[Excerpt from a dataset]
____________________

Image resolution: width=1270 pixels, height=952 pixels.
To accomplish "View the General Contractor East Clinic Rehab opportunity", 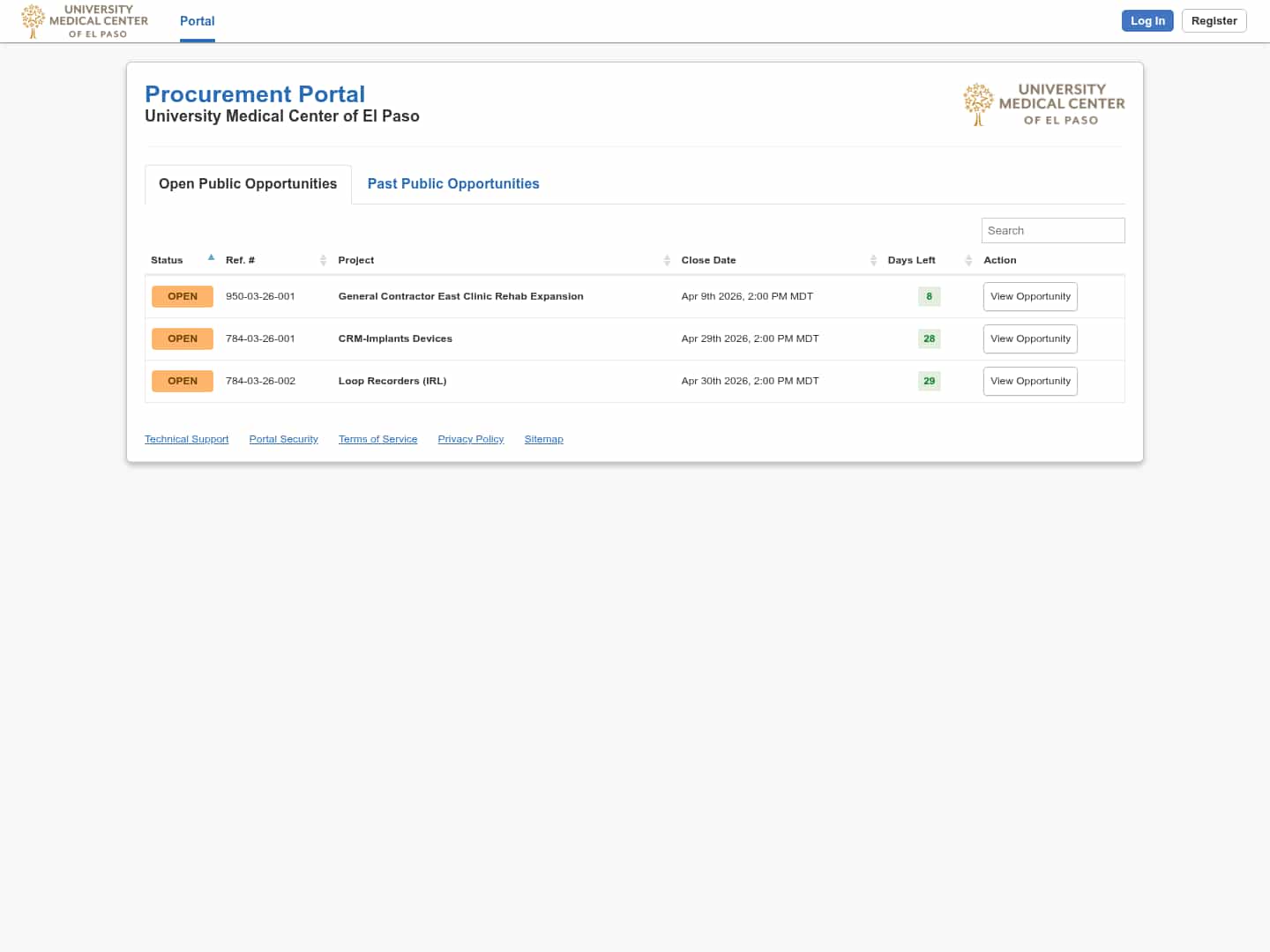I will (1030, 296).
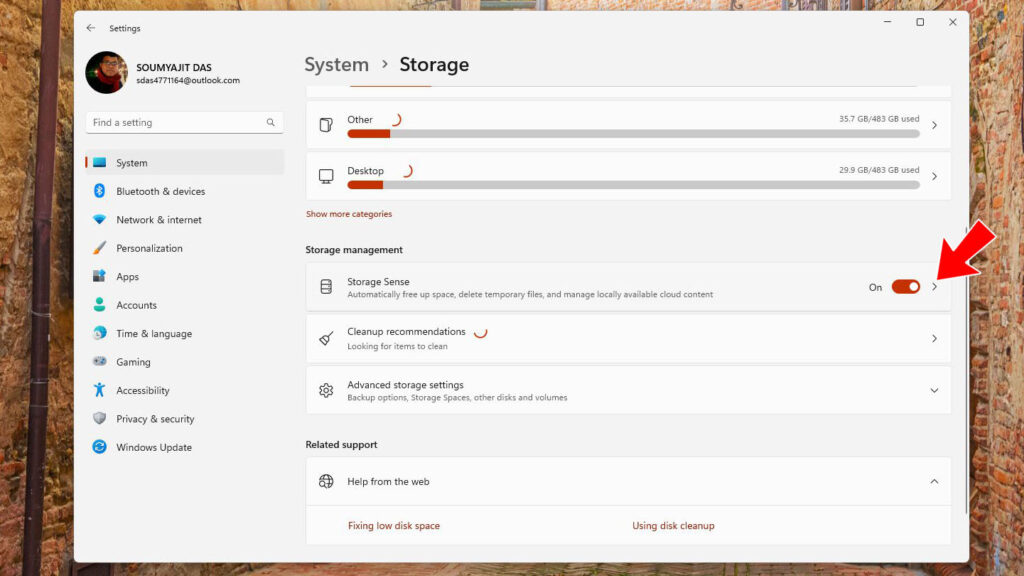1024x576 pixels.
Task: Click the Find a setting search field
Action: (184, 122)
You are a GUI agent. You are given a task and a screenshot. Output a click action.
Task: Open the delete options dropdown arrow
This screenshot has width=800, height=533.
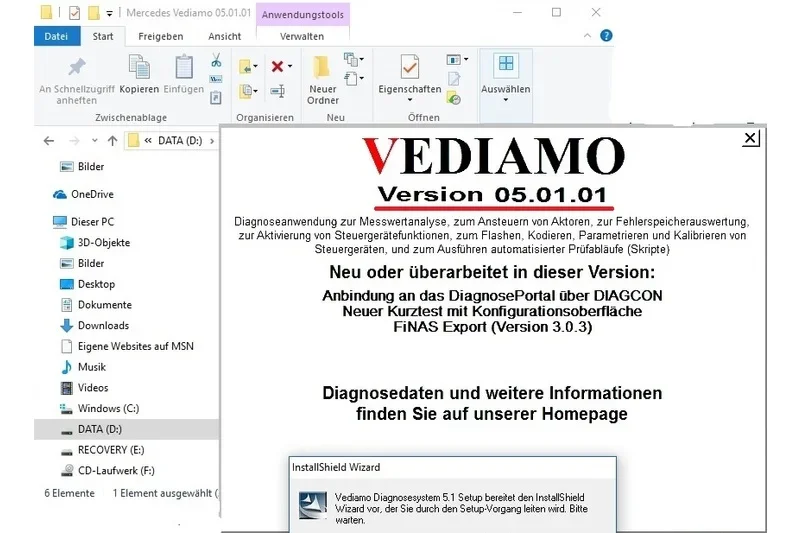[x=290, y=66]
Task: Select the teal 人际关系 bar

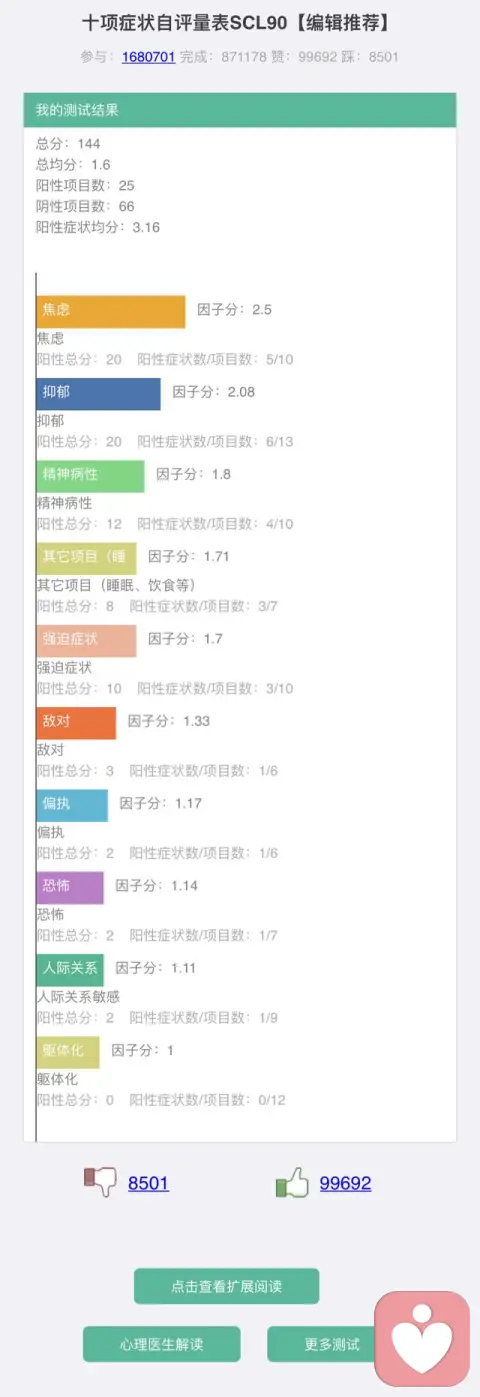Action: click(x=70, y=969)

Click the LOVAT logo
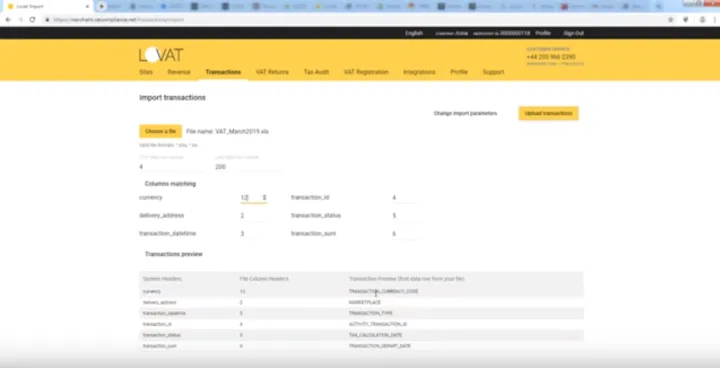pos(161,55)
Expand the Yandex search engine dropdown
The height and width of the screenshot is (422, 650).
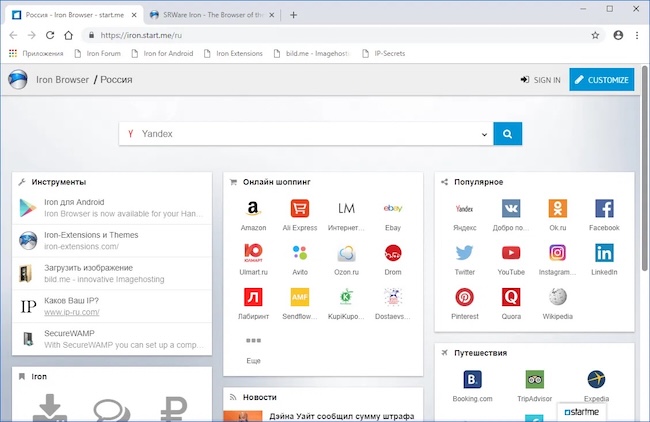[x=484, y=134]
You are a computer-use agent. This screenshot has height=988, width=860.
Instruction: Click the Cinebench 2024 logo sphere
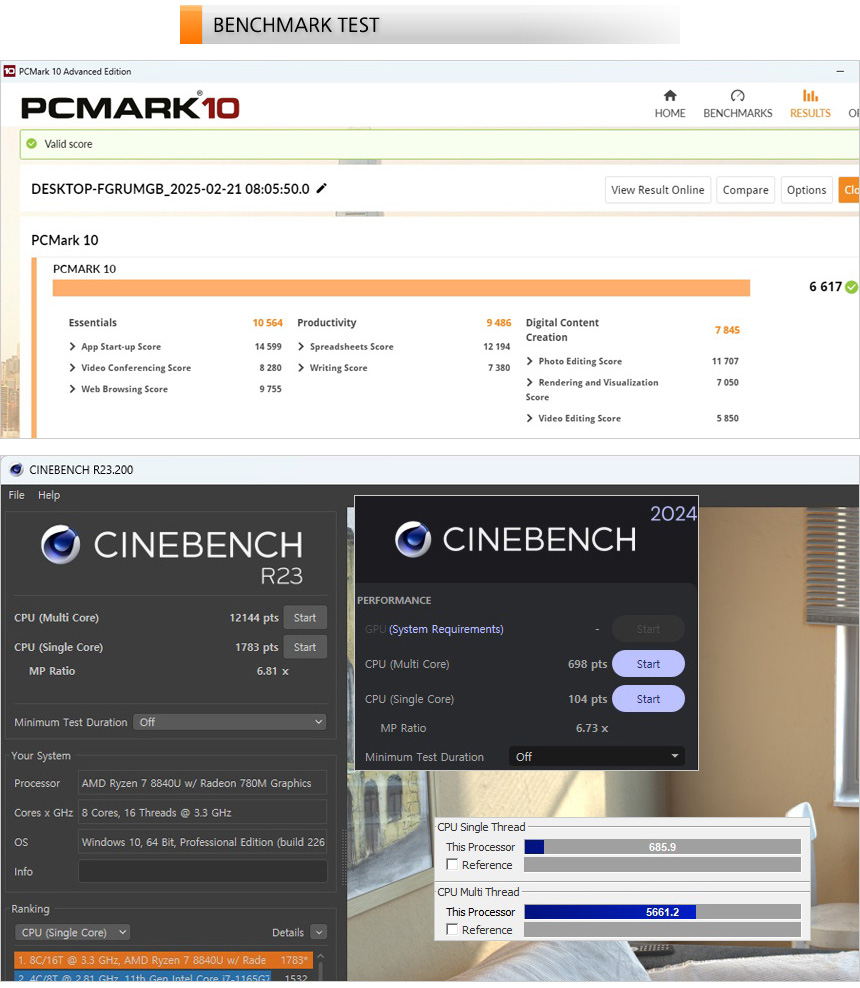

____________________

Arrange the lines of the records as a Markdown table with the columns n and Line, starting with the line that contains "You are a GUI" and going on through the line that contains "Action: click(x=70, y=969)", both included. Number each row, skip blank lines, and leave the pictures out.

▶ THE RESULT
| n | Line |
|---|---|
| 1 | You are a GUI agent. You are given a task and a screenshot. Output a click action. |
| 2 | Task: Open the delete options dropdown arrow |
| 3 | This screenshot has width=800, height=533. |
| 4 | [x=290, y=66] |
| 5 | Task: Select the teal 人际关系 bar |
| 6 | Action: click(x=70, y=969) |